Be well, stay safe and stay healthy.
Tom Williams
“Commonly owned or used” worries me unless it is clear that it refers to a firearm type and not specific models. All new guns and many C&R firearms are not commonly used or owned. Even NFA weapons can be considered commonly owned or used in many States. I think you can still own a machine gun in CA if you get a “Dangerous Weapons Permit” if anyone could actually get one. By classification, and requiring a permit no one can get, the firearms class becomes “not commonly owned” thus redefining “infringement”. It is therefore a relatively good thing that the State has decided to nitpick infringement to the level of a 10 round versus an 11 round magazine. But the State won on saying you could only have new weapons of a specific type (semiautomatic pistols) that meet a certain classification (microstamping). Hmmmm…
Thanks for the analysis and commentary. I also listened to the hearing replay and while I thought Ms. Murphy did well i wish there had been a better response to the States argument that if you want more rounds, just carry more 10-round magazines.

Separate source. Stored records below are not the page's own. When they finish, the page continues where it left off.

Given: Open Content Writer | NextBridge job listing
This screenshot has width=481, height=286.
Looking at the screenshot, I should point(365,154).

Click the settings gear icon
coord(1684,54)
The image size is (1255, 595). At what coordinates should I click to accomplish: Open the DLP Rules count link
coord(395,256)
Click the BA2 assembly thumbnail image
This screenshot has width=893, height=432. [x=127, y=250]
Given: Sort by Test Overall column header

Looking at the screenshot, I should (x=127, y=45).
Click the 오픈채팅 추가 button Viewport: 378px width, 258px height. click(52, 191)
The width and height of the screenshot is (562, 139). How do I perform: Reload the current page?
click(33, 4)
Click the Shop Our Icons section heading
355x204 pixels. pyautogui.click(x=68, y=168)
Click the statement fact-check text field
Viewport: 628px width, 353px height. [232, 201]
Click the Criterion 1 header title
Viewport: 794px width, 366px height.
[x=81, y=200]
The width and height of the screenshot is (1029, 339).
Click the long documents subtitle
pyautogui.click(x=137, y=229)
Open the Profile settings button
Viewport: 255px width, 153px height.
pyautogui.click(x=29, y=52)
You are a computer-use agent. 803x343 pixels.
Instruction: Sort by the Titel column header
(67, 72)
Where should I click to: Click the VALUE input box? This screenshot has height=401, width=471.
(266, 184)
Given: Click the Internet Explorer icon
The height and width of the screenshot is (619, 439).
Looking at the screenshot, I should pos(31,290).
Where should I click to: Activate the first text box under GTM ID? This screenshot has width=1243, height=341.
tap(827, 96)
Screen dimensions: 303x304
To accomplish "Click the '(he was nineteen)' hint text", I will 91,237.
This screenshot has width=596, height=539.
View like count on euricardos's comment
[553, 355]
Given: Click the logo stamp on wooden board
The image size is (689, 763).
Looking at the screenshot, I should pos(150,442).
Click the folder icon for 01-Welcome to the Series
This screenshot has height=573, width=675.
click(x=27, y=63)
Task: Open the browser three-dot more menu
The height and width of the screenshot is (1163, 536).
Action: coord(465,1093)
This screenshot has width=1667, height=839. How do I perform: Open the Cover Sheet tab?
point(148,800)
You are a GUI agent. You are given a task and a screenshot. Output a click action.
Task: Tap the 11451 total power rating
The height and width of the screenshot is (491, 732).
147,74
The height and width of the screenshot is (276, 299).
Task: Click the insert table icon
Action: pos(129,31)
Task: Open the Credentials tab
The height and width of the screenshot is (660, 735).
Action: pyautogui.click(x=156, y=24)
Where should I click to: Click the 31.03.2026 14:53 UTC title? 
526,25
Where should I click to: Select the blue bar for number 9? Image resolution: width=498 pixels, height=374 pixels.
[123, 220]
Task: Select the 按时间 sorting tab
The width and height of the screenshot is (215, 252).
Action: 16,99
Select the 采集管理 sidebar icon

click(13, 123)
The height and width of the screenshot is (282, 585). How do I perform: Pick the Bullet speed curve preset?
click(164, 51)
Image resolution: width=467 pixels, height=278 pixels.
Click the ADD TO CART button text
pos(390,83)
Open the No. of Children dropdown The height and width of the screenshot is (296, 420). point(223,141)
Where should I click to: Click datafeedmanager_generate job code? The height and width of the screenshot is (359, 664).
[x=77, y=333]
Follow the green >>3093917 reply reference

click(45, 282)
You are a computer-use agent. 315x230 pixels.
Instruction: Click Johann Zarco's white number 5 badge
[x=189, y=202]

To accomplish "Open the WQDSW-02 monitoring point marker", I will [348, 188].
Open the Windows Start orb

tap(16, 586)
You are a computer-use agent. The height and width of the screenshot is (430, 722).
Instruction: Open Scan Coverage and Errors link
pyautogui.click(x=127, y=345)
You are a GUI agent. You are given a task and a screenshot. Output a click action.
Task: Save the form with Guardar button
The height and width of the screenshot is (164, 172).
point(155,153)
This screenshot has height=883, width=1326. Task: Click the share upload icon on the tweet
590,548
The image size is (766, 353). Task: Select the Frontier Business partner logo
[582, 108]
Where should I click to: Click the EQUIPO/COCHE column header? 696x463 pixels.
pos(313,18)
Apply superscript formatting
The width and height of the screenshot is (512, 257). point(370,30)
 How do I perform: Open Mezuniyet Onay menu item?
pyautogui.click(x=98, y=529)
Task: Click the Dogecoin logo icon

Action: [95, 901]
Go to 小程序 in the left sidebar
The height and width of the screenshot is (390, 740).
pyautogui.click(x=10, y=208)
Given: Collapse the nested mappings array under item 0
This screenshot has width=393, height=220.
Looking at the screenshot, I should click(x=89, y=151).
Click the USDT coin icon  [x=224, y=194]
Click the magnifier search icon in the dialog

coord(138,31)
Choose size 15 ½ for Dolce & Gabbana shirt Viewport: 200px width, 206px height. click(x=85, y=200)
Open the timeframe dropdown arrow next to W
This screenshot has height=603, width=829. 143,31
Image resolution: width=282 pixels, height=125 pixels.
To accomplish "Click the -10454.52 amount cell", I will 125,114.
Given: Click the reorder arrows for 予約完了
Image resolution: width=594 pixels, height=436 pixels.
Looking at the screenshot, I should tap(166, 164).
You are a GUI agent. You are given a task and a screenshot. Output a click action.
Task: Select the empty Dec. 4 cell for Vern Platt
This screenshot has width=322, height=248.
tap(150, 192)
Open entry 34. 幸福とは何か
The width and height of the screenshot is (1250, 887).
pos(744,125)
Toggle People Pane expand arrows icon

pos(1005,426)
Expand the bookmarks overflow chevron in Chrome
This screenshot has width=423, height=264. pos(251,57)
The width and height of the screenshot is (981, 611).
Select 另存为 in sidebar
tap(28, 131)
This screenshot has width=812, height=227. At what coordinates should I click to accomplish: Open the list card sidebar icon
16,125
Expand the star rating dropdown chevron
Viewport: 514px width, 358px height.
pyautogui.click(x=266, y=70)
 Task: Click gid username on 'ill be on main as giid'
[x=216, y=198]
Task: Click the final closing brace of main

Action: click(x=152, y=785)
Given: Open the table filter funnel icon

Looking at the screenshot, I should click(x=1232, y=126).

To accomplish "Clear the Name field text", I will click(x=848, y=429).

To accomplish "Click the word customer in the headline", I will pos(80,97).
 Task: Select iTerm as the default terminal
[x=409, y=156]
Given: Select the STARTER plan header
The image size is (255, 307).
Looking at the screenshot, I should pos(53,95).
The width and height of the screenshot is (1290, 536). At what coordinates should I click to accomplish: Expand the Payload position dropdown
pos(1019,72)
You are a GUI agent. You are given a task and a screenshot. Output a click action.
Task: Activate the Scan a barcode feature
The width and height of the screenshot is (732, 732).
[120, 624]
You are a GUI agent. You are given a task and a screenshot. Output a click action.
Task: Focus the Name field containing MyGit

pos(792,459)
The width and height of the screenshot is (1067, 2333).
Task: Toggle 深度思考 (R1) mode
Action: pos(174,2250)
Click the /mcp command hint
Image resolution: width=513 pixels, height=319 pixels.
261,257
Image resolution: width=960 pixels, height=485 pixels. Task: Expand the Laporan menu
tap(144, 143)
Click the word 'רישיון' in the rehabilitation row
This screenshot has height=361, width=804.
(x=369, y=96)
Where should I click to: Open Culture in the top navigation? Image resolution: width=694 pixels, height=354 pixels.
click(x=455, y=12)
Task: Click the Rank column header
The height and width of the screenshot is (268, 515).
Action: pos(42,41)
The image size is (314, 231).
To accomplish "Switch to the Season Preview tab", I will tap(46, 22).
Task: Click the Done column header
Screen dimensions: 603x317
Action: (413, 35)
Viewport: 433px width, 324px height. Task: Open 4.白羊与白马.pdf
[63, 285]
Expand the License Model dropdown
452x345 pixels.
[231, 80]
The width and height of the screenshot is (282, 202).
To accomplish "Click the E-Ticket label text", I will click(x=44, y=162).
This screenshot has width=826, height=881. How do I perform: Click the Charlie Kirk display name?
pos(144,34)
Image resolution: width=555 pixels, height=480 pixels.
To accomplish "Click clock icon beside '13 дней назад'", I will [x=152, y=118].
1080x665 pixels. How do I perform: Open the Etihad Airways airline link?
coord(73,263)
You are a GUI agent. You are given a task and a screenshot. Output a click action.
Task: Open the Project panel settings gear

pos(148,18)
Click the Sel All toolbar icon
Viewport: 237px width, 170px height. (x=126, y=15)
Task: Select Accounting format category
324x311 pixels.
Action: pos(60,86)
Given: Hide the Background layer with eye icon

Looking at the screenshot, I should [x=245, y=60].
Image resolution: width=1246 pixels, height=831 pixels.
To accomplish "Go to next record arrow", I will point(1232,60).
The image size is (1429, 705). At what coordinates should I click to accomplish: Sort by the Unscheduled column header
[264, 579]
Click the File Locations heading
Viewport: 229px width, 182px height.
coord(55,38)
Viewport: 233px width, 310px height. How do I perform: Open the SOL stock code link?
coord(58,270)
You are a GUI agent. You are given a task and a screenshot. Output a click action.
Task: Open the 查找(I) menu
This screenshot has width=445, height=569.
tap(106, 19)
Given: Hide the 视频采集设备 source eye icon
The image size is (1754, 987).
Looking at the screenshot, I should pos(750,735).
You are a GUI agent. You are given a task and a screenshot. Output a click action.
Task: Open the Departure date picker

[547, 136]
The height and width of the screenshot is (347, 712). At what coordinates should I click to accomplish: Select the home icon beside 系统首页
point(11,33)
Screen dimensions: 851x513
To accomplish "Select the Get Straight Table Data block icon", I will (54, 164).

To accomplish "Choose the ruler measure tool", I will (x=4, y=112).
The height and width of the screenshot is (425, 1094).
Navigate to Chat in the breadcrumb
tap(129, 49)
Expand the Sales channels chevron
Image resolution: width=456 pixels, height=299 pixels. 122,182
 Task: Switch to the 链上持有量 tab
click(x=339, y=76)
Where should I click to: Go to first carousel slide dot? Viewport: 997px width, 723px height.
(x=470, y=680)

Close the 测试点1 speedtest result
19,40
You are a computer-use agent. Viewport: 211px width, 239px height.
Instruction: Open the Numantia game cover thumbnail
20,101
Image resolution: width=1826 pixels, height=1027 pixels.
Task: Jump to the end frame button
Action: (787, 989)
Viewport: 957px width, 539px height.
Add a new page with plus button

The State argued that the “average” gun fight only uses 2.5 rounds so a 10 round mag has four times the average available.
The response started out well taking about a situation of multiple assailants, say in a home invasion, but failed to point out the obvious that multiple mags requires multiple hands, or mag pouches or a chest rig which of course we all sleep in. What if all you have is your phone dialing 911 and your gun? Or are fleeing with an infant and a gun?
Still the best argument made by Ms Murphy seemed to be that there are millions of standard capacity magazines in common use for lawful purposes and the State’s law is far from a fit of minimal impact to people’s right to accomplish a goal of making an active killer pause between reloads.